The value of liver stiffness was measured by Fibrocan (Echosens Corp., Paris, France). A total of 10 measurements were carried out, and liver stiffness value was record only if the interquartile range did not exceed 40% in any of the measurements. The results were expressed in kilopascals. The median value was taken as representative[18, 19].
Fasting blood samples were collected at 6.00 a.m. at baseline and at week 4 and week 12 after initiation of the intervention. Participants were instructed to avoid exercise, alcohol, and coffee for 24 h before each visit. The collected blood was centrifuged for 10 min at 520 × g at 4°C to separate plasma from red blood cells and was stored at -80°C until analysis. Plasma total cholesterol, direct LDL cholesterol, HDL cholesterol, and triglyceride concentrations were measured in duplicate with enzymatic kits (Biovision, Mountainview, CA, USA). LDL particle size was determined by linear polyacrylamide gel electrophoresis (Quantimetrix Lipoprint System, Redondo Beach, CA, USA).

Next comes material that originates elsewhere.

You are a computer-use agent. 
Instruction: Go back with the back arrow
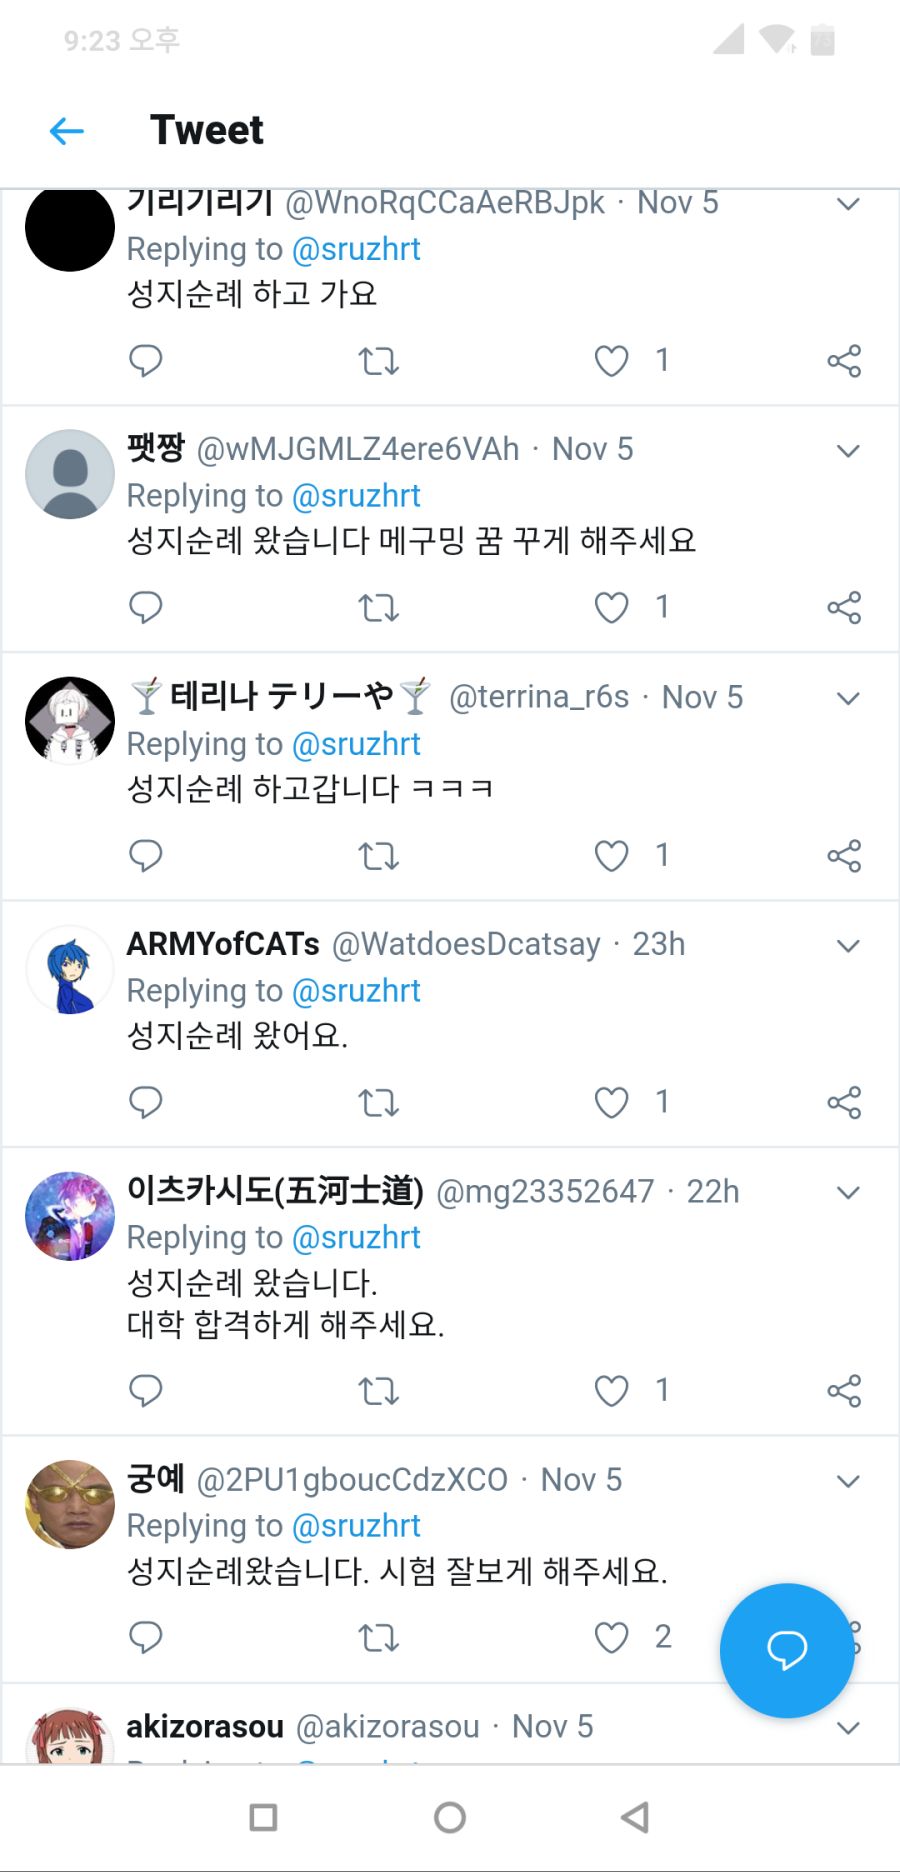point(65,130)
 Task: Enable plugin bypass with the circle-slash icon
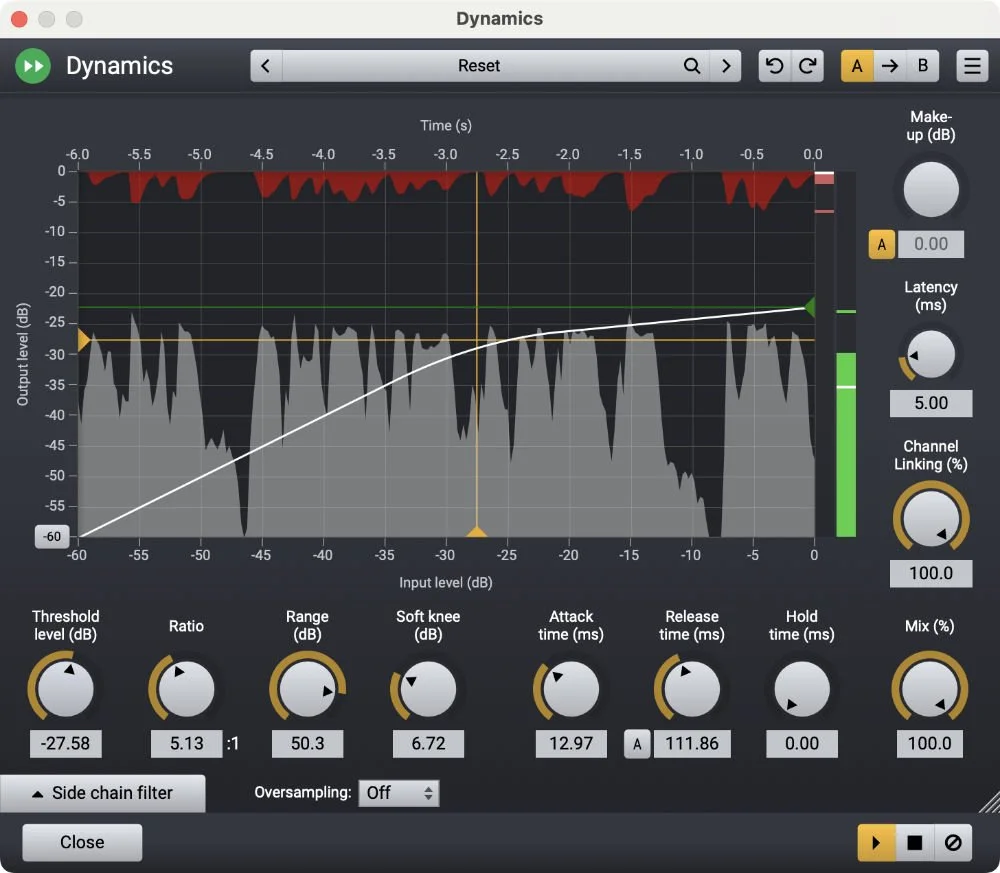pyautogui.click(x=952, y=842)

A validated visual analog scale (VAS) was used to measure hunger, fullness, and satisfaction with the study diet[21]. The scale was completed at baseline and at week 4 and week 12. The VAS consisted of 100-mm lines and subjects were asked to place a vertical mark across the line corresponding best to their feelings of hunger, satisfaction, and fullness, with the scale ranging from 0 (not at all) to 100 (extremely). Quantification was performed by measuring the distance between the left end of the line and the vertical mark.
Statistical Analysis
All statistical analyses were performed using the Statistical Package for the Social Sciences software (SPSS version 19.0, IBM, Armonk, NY, USA). Numerical data were reported as mean ± standard deviation and/or range. Continuous variables were compared using one-way analysis of variance (ANOVA) and categorical variables using Fisher’s exact or Pearson chi-square tests. A P-value < 0.05 was considered statistically significant.